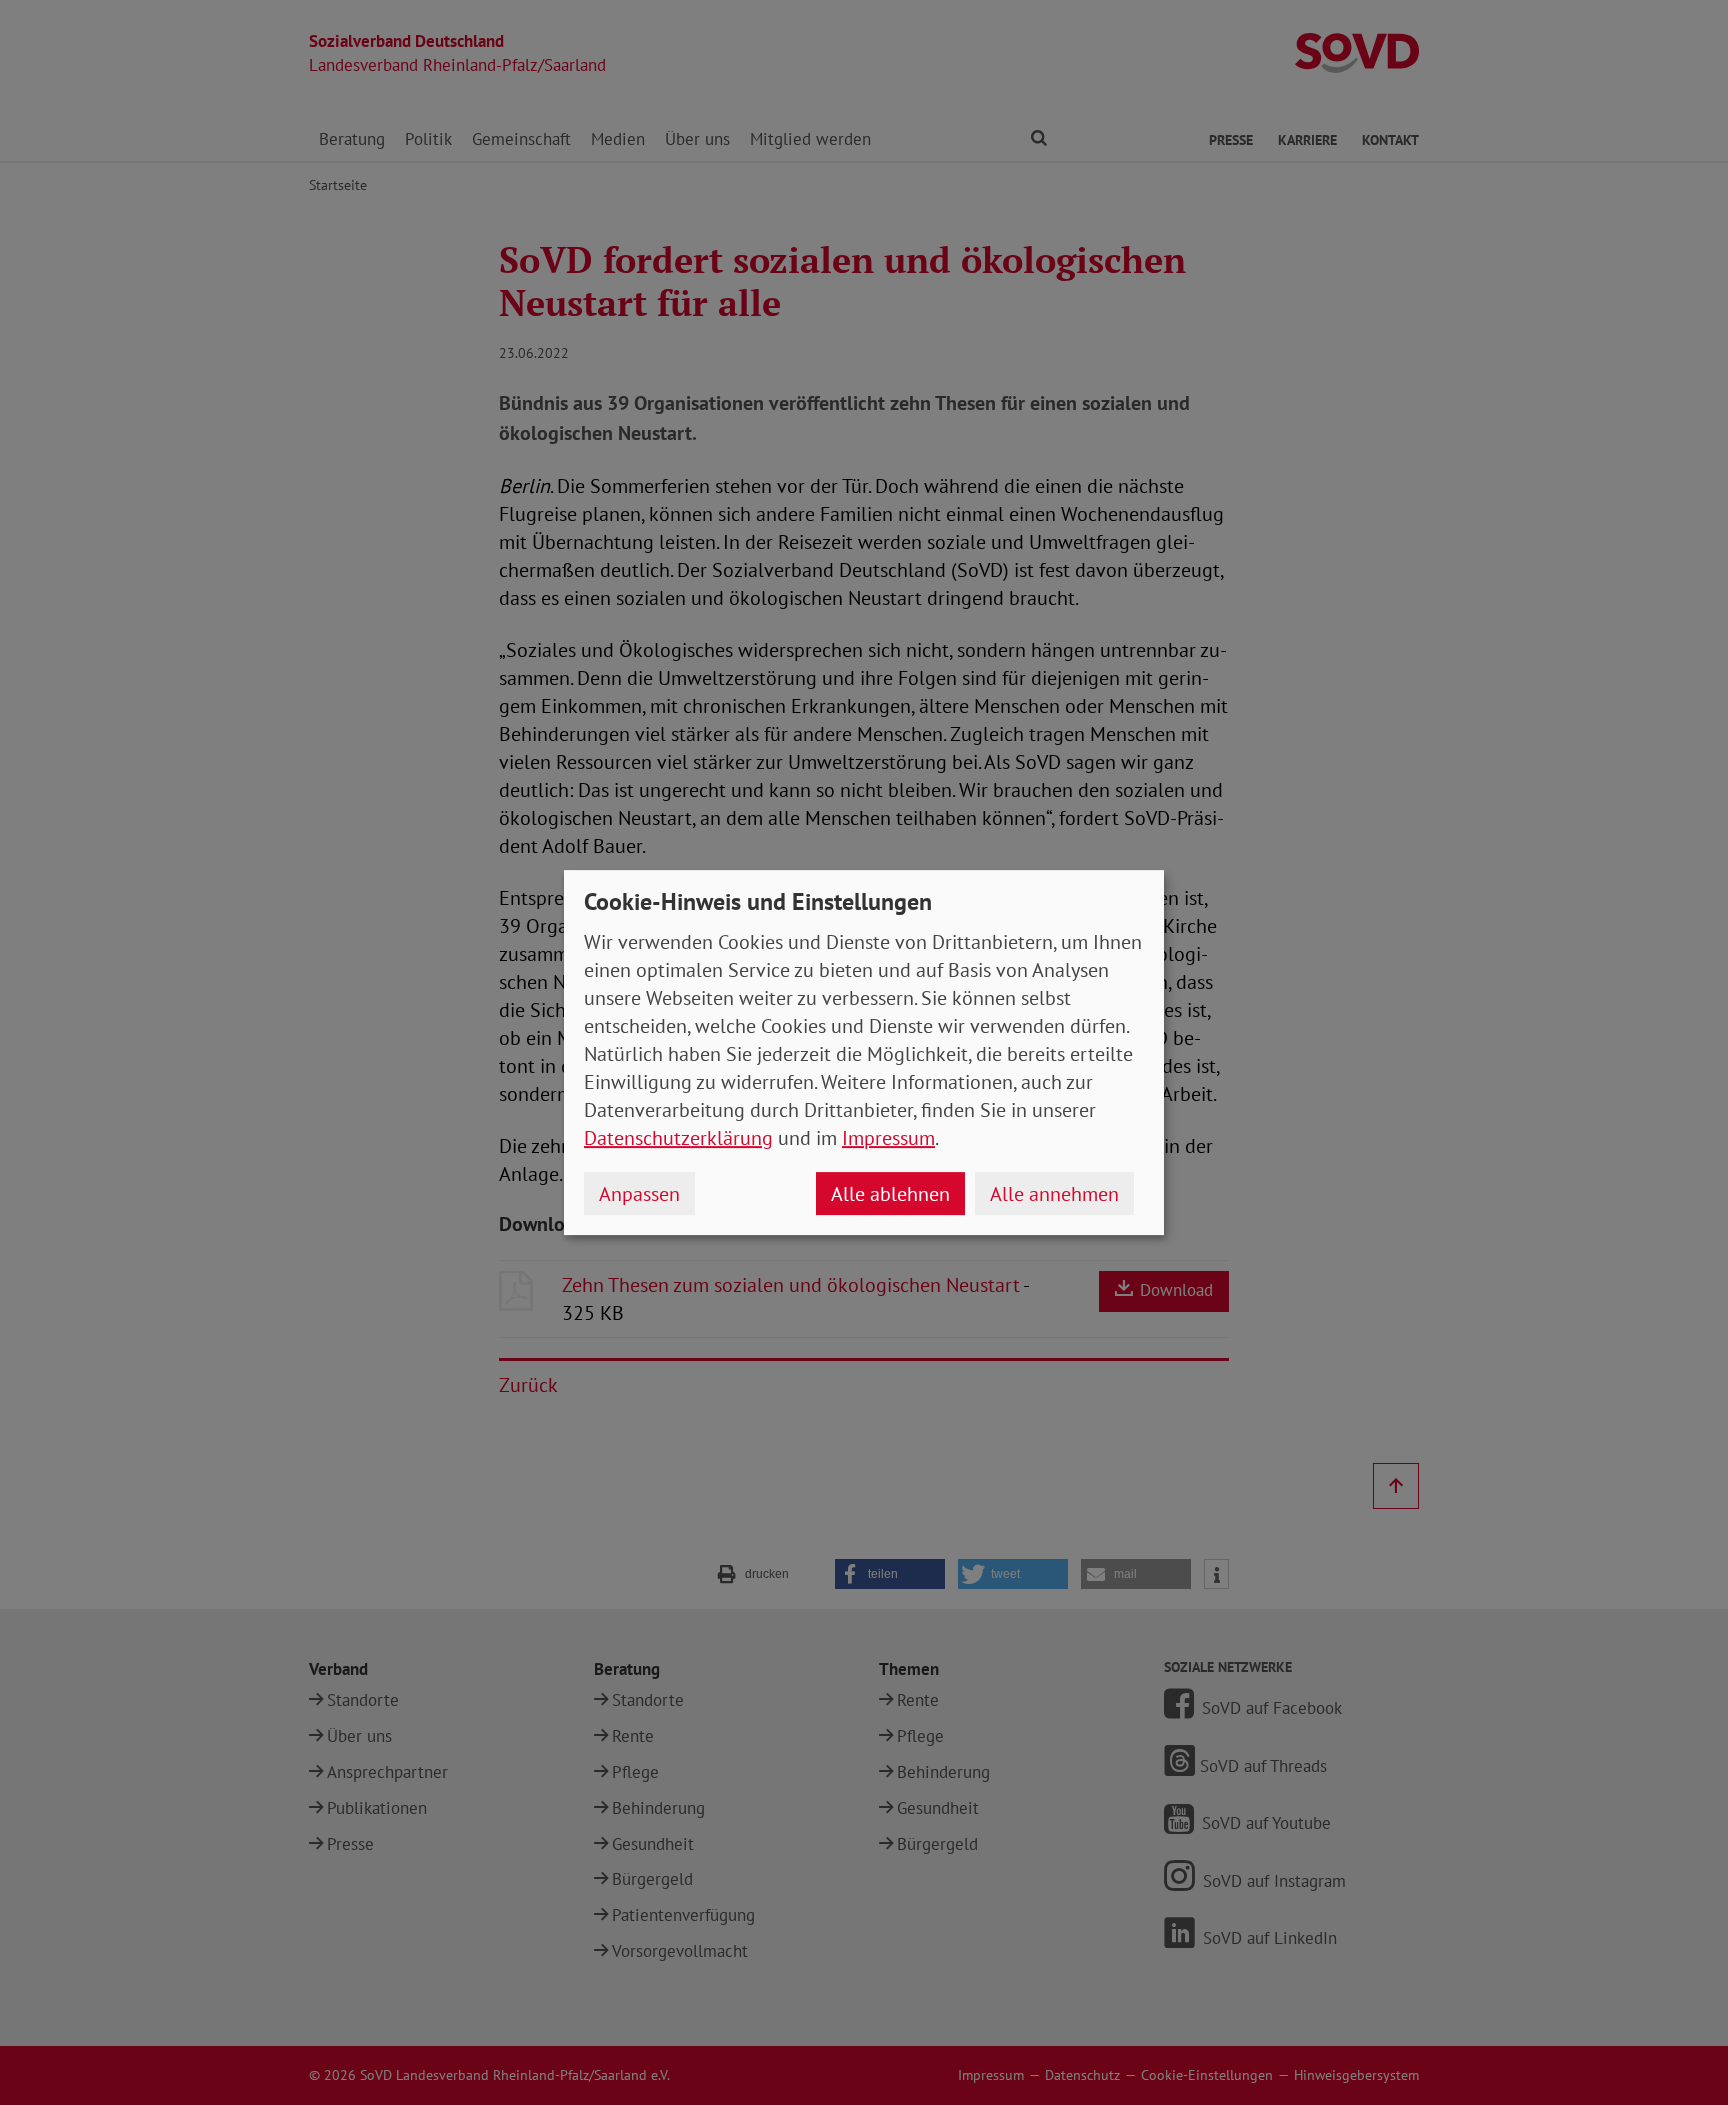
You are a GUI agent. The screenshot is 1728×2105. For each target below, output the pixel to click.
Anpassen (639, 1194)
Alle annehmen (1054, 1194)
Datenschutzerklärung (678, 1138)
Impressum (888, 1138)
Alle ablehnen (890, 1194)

————

» Work to complete: Give back every record above word for word; the pictures have no place in it.

» Answer for the task:
You are a GUI agent. The screenshot is 1728×2105. For each target below, output the pixel to click.
Anpassen (639, 1194)
Alle annehmen (1054, 1194)
Datenschutzerklärung (678, 1138)
Impressum (888, 1138)
Alle ablehnen (890, 1194)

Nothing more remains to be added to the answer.